> [Page text]
•••••

Julie Streich: Yeah. I — the primary driver was that was the order of magnitude of the interest expense disallowance that we actually hit. Once the final numbers came in and we got the full geographic impact, we are seeing what’s going with rates — going on with rates. That is the primary delta.
Lou Raffetto: Okay. Great. So that — your — when you say rate, you mean just the interest rate, not the tax rate?
Julie Streich: Yeah. Exactly. The interest rate environment. Exactly.
Lou Raffetto: All right. And then maybe just on taxes, I know you are not ready to guide to 2024, but can you help us just get aligned for what normalized tax rate should be as we kind of look forward versus what it is this year versus what the guidance was previously?
Julie Streich: So I would love to be able to do that for 2024. I just don’t know at this point in time that I am — we are ready to put a number out there. There’s a lot of moving parts and pieces at this point in time. So I apologize for that.
Lou Raffetto: Yeah. No. That’s fine. And then maybe just on the commercial OE, like you said, definitely good to see it strong for you guys and for MB. It’s causing some dilution. That’s understandable. But I just want to make sure, it does look like the guidance did come down. It was a strong quarter, but I don’t know if — did anything change, because I think you were looking for 20% plus guidance for the year and now I think it’s high-teens.
Julie Streich: Yeah. The biggest mover beyond that and Tom can build on my comments, was the change in our outlook for our Industrial forecast, as a result of UAW, as a result of ongoing challenges that we are facing in Chinese demand and also the softness Tom mentioned in our nitrogen gas products that flow through Motion Control Solutions. Our outlook for Industrial deteriorated also contributing to the full year guidance decline.
Lou Raffetto: Sorry, Julie, I was talking within Aerospace, commercial OE…
Julie Streich: Oh! Within Aerospace? I apologize. I heard that. I heard that. No. There’s no other performance expectations that have changed within the Aerospace market that caused it to decline. We are feeling very good about that business. It’s all an impact of the mix of the products that have come into the portfolio and then the amortization that we talked about earlier.
Lou Raffetto: Okay. Thank you very much.
Operator: Your next question comes from the line of Matt Summerville of D. A. Davidson. Your line is open.
Matt Summerville: Excuse me. Thanks. A couple questions. First, I want to talk about Molding Solutions and the order activity you are seeing there. Can you maybe parse that out a little bit in terms of what inbound orders look like in some of the more material end-markets to that business, like personal care packaging versus medical versus automotive, et cetera? And then I have a couple of follow-ups.
Thomas Hook: Certainly, Matt. This is Tom. Obviously, I am very close to Molding Solutions, having been the temporary President for the past four months. Personal care, packaging, medical, all strong and particularly for our mold sales. We are about 52 weeks lead time quoting on mold and delivery due to capacity limitations. So I find on the mold side we are very healthy. We have to increase capacity and capability to get more of the orders remitted off into the customers so we can continue to book strongly there. Our challenges have been in the automotive end-markets for hot runner systems, particularly in China, where we have been struggling with some of the shift from ICE derived customers to EV customers. We have not been successful in our commercial go-to-market strategies there to manage that position well.

•••••

> [Requirement 1] According to the transcript, how long had Thomas Hook been the temporary President of Molding Solutions?
> [Requirement 2] Write out the part of the transcript that opens with the words containing "Matt Summerville: Excuse" and closes with "couple of follow-ups.", changing "automotive" to "industrial".
Answer using only the transcript.

•••••

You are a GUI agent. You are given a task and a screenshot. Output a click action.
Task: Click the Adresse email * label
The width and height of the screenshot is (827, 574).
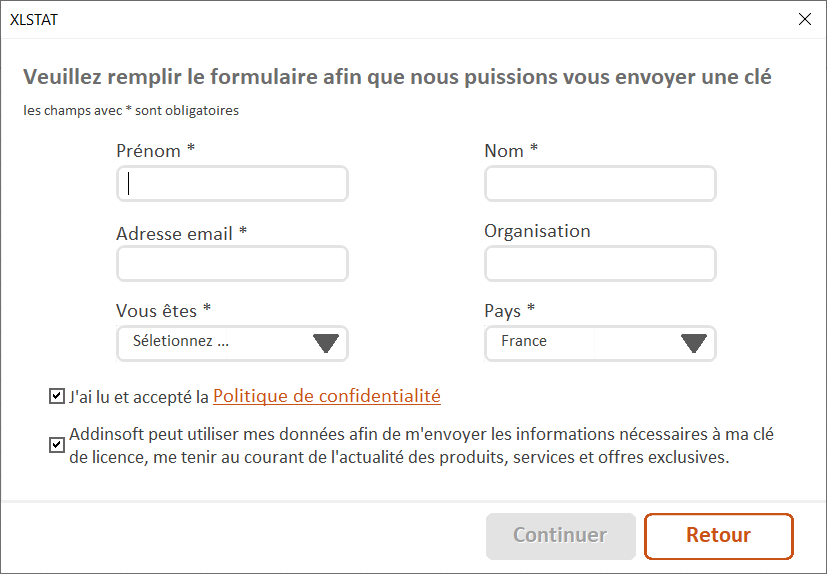coord(181,233)
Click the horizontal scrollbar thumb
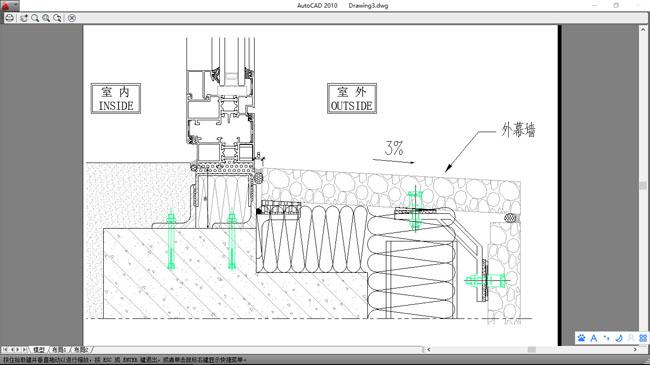 531,350
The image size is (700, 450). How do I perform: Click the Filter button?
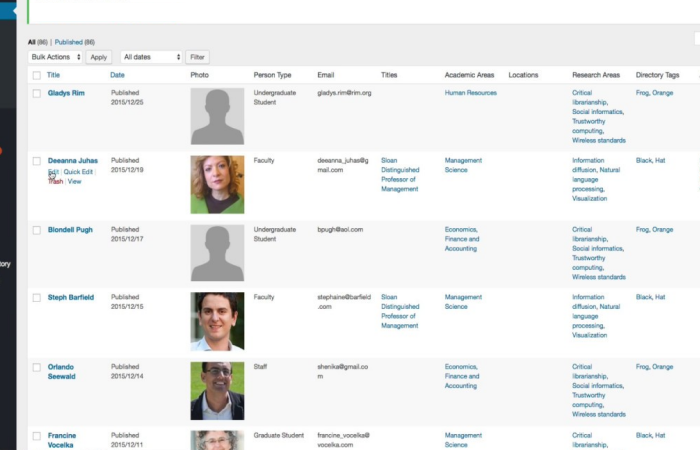[x=198, y=57]
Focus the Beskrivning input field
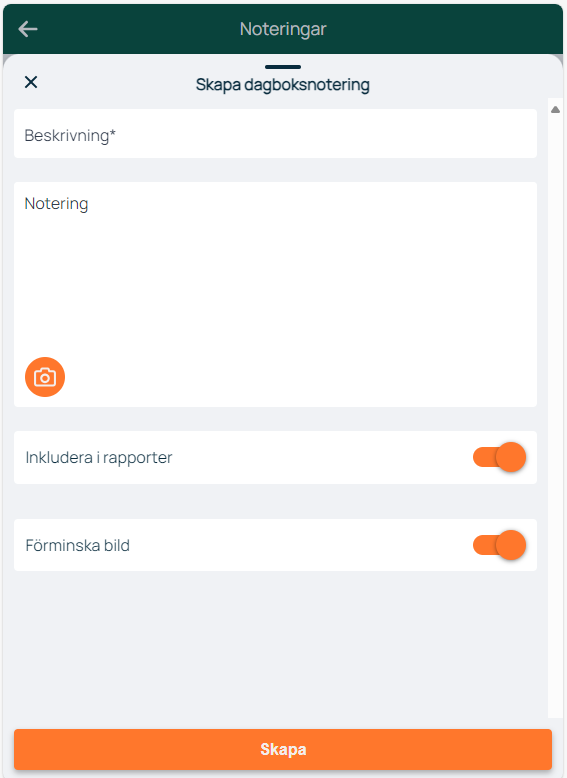The height and width of the screenshot is (778, 567). click(275, 133)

•••••

> [Exercise answer 1] Four months.

> [Exercise answer 2]
Matt Summerville: Excuse me. Thanks. A couple questions. First, I want to talk about Molding Solutions and the order activity you are seeing there. Can you maybe parse that out a little bit in terms of what inbound orders look like in some of the more material end-markets to that business, like personal care packaging versus medical versus industrial, et cetera? And then I have a couple of follow-ups.